News Release

Soft or firm touch? Study reveals how amputee patients tell the difference

Peer-Reviewed Publication

American Association for the Advancement of Science (AAAS)

Soft or Firm Touch? Study Reveals How Amputee Patients Tell the Difference

image: Implanted peripheral nerve electrodes deliver stimulation directly to the nerve. Electrical stimulation was delivered by an external stimulator (top left) through percutaneous leads to flat interface nerve electrodes (FINEs) implanted on the median, ulnar, and radial nerves of an upperlimb amputee (bottom left). Stimulation consists of trains of square, biphasic, charge-balanced pulses delivered to individual contacts in the eight-channel FINE. The FINE reshapes the nerve and achieves close proximity between the fascicles and the stimulating contacts, improving selectivity. Each electrode contact evokes sensory percepts on small regions of the missing hand of the subject. view more 

Credit: Graczyk et al., <i>Science Translational Medicine</i> (2016)

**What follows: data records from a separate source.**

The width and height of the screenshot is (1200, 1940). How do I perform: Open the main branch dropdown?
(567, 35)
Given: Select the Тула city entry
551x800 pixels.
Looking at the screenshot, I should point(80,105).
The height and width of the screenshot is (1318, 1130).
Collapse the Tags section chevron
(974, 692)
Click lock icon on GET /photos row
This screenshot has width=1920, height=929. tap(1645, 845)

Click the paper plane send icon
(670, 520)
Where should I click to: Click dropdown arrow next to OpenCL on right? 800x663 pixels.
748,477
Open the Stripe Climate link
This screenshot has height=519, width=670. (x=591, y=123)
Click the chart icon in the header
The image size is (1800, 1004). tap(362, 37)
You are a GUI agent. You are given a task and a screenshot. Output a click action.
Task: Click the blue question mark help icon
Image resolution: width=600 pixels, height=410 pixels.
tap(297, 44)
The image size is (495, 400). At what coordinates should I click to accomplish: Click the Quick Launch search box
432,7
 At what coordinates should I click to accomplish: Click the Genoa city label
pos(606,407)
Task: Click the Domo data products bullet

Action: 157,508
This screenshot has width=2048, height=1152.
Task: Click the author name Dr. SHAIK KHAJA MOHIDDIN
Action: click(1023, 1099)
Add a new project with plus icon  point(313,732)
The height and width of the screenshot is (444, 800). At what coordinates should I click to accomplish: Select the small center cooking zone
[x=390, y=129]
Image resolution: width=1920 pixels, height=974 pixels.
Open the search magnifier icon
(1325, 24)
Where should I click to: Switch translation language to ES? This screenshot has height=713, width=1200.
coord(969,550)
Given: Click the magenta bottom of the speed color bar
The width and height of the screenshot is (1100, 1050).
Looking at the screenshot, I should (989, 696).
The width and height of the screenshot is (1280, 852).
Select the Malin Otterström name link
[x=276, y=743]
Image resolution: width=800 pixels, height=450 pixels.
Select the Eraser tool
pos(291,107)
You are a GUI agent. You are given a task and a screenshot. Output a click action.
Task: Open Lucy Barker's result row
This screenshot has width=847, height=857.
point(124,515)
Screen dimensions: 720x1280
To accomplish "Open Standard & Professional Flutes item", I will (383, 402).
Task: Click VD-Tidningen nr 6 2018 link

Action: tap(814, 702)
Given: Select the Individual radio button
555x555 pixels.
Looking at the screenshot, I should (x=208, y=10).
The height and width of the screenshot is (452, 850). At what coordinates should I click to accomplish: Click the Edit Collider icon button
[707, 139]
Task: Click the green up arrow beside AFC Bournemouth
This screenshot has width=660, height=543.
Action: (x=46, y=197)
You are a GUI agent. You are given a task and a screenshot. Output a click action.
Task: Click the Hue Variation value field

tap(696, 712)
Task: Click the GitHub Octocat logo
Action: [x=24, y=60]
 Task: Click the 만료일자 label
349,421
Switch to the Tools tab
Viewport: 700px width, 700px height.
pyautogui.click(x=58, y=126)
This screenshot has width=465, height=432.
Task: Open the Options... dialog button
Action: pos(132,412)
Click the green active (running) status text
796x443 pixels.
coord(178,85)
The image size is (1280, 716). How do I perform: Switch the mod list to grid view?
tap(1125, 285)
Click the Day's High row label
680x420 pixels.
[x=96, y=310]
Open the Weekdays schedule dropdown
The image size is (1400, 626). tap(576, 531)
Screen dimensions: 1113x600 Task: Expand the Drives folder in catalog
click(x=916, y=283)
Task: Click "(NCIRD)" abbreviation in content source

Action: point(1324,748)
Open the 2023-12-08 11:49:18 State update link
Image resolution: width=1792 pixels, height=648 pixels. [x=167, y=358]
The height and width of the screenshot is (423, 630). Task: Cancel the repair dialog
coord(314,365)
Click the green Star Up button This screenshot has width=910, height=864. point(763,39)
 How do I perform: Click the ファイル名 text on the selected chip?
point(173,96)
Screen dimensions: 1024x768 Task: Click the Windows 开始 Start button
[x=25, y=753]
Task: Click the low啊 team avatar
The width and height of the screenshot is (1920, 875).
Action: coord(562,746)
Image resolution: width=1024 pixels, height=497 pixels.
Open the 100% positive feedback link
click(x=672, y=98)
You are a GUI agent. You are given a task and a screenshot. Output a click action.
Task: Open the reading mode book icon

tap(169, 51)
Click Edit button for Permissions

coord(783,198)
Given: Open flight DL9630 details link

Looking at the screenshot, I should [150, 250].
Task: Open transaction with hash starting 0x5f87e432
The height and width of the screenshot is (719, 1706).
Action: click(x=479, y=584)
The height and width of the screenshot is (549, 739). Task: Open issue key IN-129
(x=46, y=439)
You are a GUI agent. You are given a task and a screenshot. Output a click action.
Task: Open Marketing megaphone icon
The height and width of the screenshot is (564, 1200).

A new study uncovers how two men with amputations, who had electrodes implanted in their residual limbs, discern between soft and firm touch. Integrating this complex sensory intelligence about pressure could help make simulating touch in neuroprosthetics feel more natural for patients with limb loss or paralysis, the researchers say. Stimulation of nerves through electrical pulses delivered by implanted electrodes enables amputees to move and direct robotic limbs to grasp objects. Importantly, artificial limbs also need to provide sensory information about intensity of touch, allowing the user to apply just enough force to manipulate objects, without crushing them. To better understand how neurons decode touch intensity and how tactile sensory feedback is transmitted, Emily Graczyk and colleagues examined the responses of two study subjects, with long-term peripherally-placed nerve electrodes, as they performed various tasks related to deciphering touch intensity. The subjects were able to distinguish stimulations across a wide range of intensities and reliably matched the magnitudes of mechanical skin indentations applied on their intact hands to artificial sensations delivered to the nerves of their missing hands. The scientists found that the firing rate of activated neurons and the number of activated neurons, a metric they called the activation charge rate, ultimately controlled the magnitude of perceived intensity of the artificial sensations. The authors emphasize that this metric could be manipulated to improve artificial touch in next-generation neuroprosthetics.